* THE PROBLEM *
Pull every line of text from the entries below and reproduce each one word for word, omitting the pictures.

** start ROWS **

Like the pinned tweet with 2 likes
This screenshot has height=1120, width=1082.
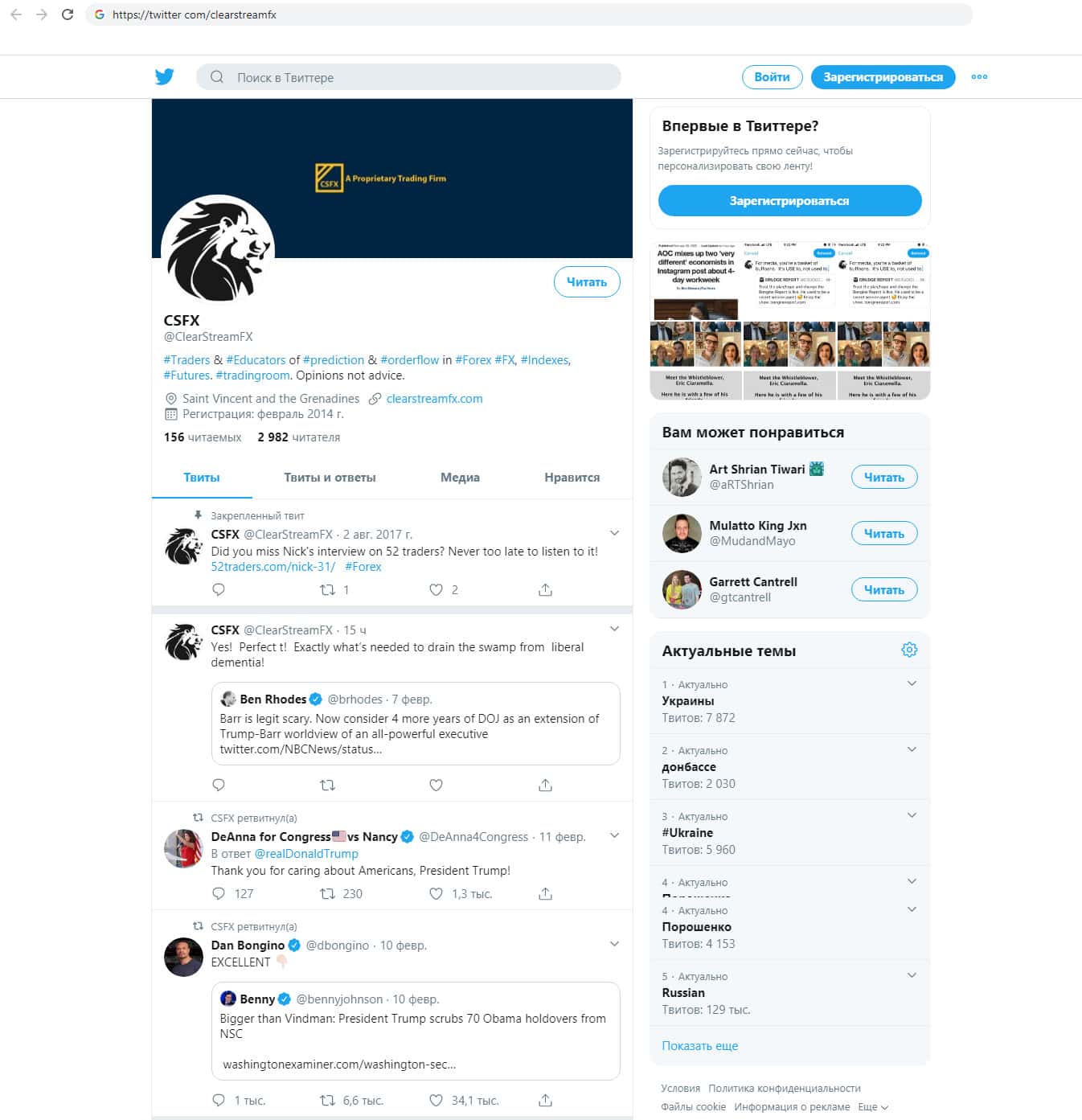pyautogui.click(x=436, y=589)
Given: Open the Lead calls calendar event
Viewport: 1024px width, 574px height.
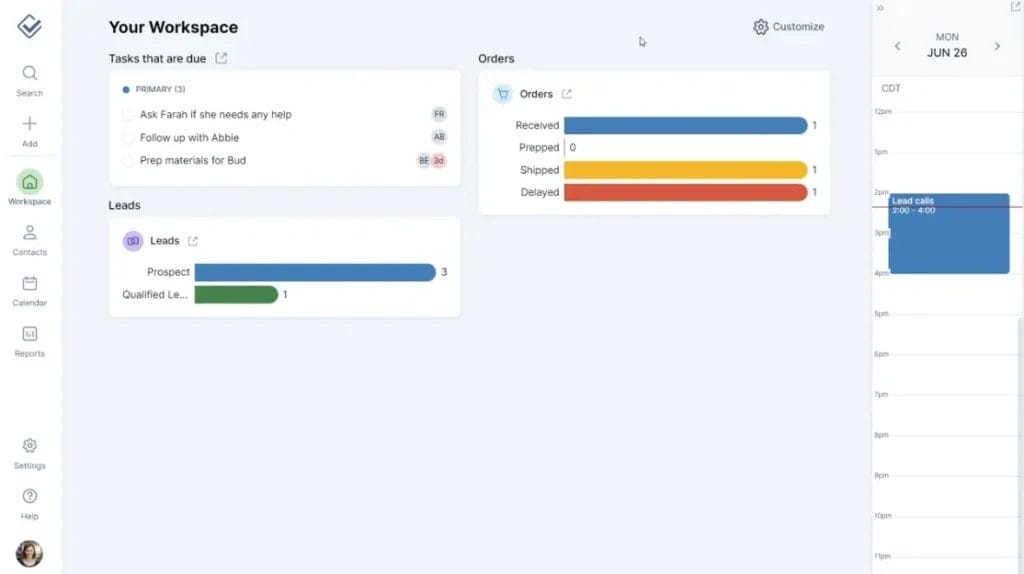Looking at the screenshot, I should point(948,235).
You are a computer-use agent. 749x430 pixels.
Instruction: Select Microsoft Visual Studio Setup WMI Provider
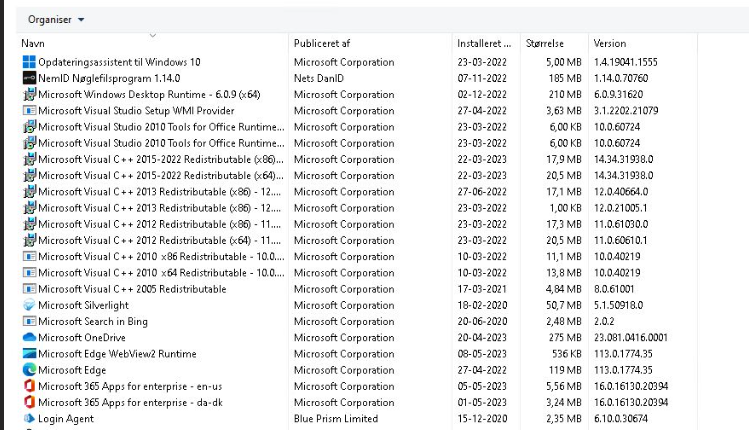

** end ROWS **

* THE SOLUTION *
Like the pinned tweet with 2 likes
This screenshot has height=1120, width=1082.
pyautogui.click(x=436, y=589)
Given: Open the Lead calls calendar event
Viewport: 1024px width, 574px height.
Looking at the screenshot, I should point(948,235).
You are a computer-use agent. 749x430 pixels.
Instruction: Select Microsoft Visual Studio Setup WMI Provider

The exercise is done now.